Task prompt:
Whatever the records contain, reproduce all of them exactly.

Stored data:
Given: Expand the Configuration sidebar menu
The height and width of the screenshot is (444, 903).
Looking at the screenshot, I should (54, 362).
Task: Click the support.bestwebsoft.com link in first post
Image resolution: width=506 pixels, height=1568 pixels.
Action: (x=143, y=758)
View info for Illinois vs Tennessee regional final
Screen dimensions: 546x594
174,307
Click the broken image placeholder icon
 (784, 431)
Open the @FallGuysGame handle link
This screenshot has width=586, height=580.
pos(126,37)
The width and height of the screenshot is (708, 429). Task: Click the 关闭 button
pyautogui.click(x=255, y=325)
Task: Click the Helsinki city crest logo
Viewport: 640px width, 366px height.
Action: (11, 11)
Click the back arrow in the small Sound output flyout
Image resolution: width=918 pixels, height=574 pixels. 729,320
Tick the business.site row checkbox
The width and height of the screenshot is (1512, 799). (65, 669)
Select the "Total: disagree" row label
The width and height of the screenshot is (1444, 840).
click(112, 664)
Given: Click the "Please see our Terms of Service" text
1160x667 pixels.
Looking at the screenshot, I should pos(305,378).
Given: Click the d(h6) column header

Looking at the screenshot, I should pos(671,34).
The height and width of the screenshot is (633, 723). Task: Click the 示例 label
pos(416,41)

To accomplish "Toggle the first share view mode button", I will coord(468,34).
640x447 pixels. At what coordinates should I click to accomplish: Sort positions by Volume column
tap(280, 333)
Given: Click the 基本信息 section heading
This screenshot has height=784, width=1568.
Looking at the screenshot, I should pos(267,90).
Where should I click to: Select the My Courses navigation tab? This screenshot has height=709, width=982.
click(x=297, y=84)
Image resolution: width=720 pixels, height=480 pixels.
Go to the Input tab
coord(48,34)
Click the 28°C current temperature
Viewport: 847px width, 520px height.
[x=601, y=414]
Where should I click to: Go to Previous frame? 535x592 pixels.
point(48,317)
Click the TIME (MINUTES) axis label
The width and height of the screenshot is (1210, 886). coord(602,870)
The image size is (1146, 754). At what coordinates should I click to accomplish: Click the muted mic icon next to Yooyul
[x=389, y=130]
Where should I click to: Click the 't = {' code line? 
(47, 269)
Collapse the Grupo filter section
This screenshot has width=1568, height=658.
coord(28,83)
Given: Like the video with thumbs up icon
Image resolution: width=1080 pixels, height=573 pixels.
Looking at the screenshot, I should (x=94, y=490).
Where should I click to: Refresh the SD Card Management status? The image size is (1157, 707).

Solution below:
Given: Expand the Configuration sidebar menu
The height and width of the screenshot is (444, 903).
Looking at the screenshot, I should (54, 362).
Task: Click the support.bestwebsoft.com link in first post
Image resolution: width=506 pixels, height=1568 pixels.
Action: (x=143, y=758)
View info for Illinois vs Tennessee regional final
Screen dimensions: 546x594
174,307
Click the broken image placeholder icon
 (784, 431)
Open the @FallGuysGame handle link
This screenshot has width=586, height=580.
pos(126,37)
The width and height of the screenshot is (708, 429). Task: Click the 关闭 button
pyautogui.click(x=255, y=325)
Task: Click the Helsinki city crest logo
Viewport: 640px width, 366px height.
Action: (11, 11)
Click the back arrow in the small Sound output flyout
Image resolution: width=918 pixels, height=574 pixels. 729,320
Tick the business.site row checkbox
The width and height of the screenshot is (1512, 799). (65, 669)
Select the "Total: disagree" row label
The width and height of the screenshot is (1444, 840).
click(112, 664)
Given: Click the "Please see our Terms of Service" text
1160x667 pixels.
Looking at the screenshot, I should pos(305,378).
Given: Click the d(h6) column header

Looking at the screenshot, I should pos(671,34).
The height and width of the screenshot is (633, 723). Task: Click the 示例 label
pos(416,41)

To accomplish "Toggle the first share view mode button", I will coord(468,34).
640x447 pixels. At what coordinates should I click to accomplish: Sort positions by Volume column
tap(280, 333)
Given: Click the 基本信息 section heading
This screenshot has height=784, width=1568.
Looking at the screenshot, I should pos(267,90).
Where should I click to: Select the My Courses navigation tab? This screenshot has height=709, width=982.
click(x=297, y=84)
Image resolution: width=720 pixels, height=480 pixels.
Go to the Input tab
coord(48,34)
Click the 28°C current temperature
Viewport: 847px width, 520px height.
[x=601, y=414]
Where should I click to: Go to Previous frame? 535x592 pixels.
point(48,317)
Click the TIME (MINUTES) axis label
The width and height of the screenshot is (1210, 886). coord(602,870)
The image size is (1146, 754). At what coordinates should I click to accomplish: Click the muted mic icon next to Yooyul
[x=389, y=130]
Where should I click to: Click the 't = {' code line? 
(47, 269)
Collapse the Grupo filter section
This screenshot has width=1568, height=658.
coord(28,83)
Given: Like the video with thumbs up icon
Image resolution: width=1080 pixels, height=573 pixels.
Looking at the screenshot, I should (x=94, y=490).
Where should I click to: Refresh the SD Card Management status? The image size is (1157, 707).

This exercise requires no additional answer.